▶ _TEXT SECTION_:
----------

A mysterious grey heron also follows and taunts Mahito, eventually luring him into an abandoned tower supposedly built by the boy’s great-uncle. Unsurprisingly, it also turns out that the heron can speak (voiced by Masaki Suda), is apparently a deceptive trickster (upon an injury to the beak, a quirky old man is revealed to be inside), and brings Mahito into a magical fantasy realm where the present interact with the past for thrilling, swashbuckling adventure, majestically odd creatures (such as giant, violent, colorful pelicans), and thoughtful like lessons.
If that sounds like a bit too much crammed into a typical story about entering another vibrant world to process and move on from unspeakable trauma, sometimes it is, even if Hayao Miyazaki and his collaborators craft a compelling journey cut from the cloth of a rare, dying breed of beautiful hand-drawn animation. Late in the film, a character appears to be a stand-in for Hayao Miyazaki in a subplot that lands powerfully while tying other elements together.

----------

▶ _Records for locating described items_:
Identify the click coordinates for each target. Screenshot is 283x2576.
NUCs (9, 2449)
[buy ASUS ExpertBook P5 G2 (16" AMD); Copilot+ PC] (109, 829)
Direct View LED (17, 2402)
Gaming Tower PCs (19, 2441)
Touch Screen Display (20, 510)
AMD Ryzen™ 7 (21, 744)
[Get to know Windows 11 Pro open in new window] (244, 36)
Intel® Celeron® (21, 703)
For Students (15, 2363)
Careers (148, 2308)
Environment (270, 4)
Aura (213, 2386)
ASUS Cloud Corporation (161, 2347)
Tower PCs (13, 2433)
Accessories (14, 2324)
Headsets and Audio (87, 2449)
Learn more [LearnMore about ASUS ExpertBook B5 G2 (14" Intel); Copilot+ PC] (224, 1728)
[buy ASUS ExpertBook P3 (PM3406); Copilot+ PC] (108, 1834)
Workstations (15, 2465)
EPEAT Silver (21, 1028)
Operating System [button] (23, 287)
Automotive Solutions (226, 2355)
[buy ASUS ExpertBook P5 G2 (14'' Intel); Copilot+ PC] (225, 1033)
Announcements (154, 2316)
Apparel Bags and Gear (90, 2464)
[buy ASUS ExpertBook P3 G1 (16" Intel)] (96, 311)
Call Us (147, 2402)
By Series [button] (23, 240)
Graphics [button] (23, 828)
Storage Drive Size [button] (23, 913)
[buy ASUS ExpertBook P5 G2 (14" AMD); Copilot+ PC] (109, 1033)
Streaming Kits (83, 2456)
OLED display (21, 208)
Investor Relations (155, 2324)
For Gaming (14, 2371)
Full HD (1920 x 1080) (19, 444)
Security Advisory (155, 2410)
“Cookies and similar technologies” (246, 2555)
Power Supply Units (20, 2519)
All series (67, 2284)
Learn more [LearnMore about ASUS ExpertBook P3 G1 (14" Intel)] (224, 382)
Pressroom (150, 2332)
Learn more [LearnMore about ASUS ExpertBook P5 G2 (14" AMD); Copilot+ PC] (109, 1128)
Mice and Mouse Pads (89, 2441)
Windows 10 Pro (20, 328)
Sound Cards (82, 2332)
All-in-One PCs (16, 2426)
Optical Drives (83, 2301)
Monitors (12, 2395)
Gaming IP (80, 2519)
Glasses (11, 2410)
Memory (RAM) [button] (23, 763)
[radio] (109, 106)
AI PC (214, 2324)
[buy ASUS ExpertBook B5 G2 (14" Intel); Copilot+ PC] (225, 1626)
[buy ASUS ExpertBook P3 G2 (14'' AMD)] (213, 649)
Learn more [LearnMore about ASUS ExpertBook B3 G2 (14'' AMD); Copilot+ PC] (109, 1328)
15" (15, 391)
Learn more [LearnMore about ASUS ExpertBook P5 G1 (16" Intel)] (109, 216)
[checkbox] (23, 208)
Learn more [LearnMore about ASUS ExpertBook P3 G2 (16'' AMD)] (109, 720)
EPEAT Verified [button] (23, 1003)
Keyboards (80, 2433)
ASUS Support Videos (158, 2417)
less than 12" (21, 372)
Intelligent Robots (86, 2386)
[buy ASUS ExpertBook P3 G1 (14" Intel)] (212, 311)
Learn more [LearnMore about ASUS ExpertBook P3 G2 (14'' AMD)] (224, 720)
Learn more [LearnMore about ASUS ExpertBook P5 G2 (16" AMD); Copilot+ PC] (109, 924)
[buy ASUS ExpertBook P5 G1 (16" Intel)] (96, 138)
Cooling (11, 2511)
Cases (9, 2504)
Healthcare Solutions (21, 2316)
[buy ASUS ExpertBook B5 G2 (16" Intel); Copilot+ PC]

----------

▶ _WORK TO COMPLETE_:
1. Answer these questions from the film review above:
(a) Who voices the heron?
(b) What is revealed to be inside the heron after its beak is injured?
(c) Who supposedly built the abandoned tower?
2. Decide whether each statement agrees with the film review above, and back each answer with the deciding words of the review, quoted exactly.
(a) The heron lures Mahito into an abandoned tower.
(b) The film is made with computer-generated animation.
(c) The pelicans in the fantasy realm are small and gentle.
3. Retype the part of the film review that opens with the words containing "If that sounds" and closes with "other elements together.".

▶ _SOLUTIONS PER TASK_:
1.
(a) Masaki Suda
(b) A quirky old man
(c) The boy's great-uncle

2.
(a) Yes: "eventually luring him into an abandoned tower"
(b) No: "a rare, dying breed of beautiful hand-drawn animation"
(c) No: "giant, violent, colorful pelicans"

3.
If that sounds like a bit too much crammed into a typical story about entering another vibrant world to process and move on from unspeakable trauma, sometimes it is, even if Hayao Miyazaki and his collaborators craft a compelling journey cut from the cloth of a rare, dying breed of beautiful hand-drawn animation. Late in the film, a character appears to be a stand-in for Hayao Miyazaki in a subplot that lands powerfully while tying other elements together.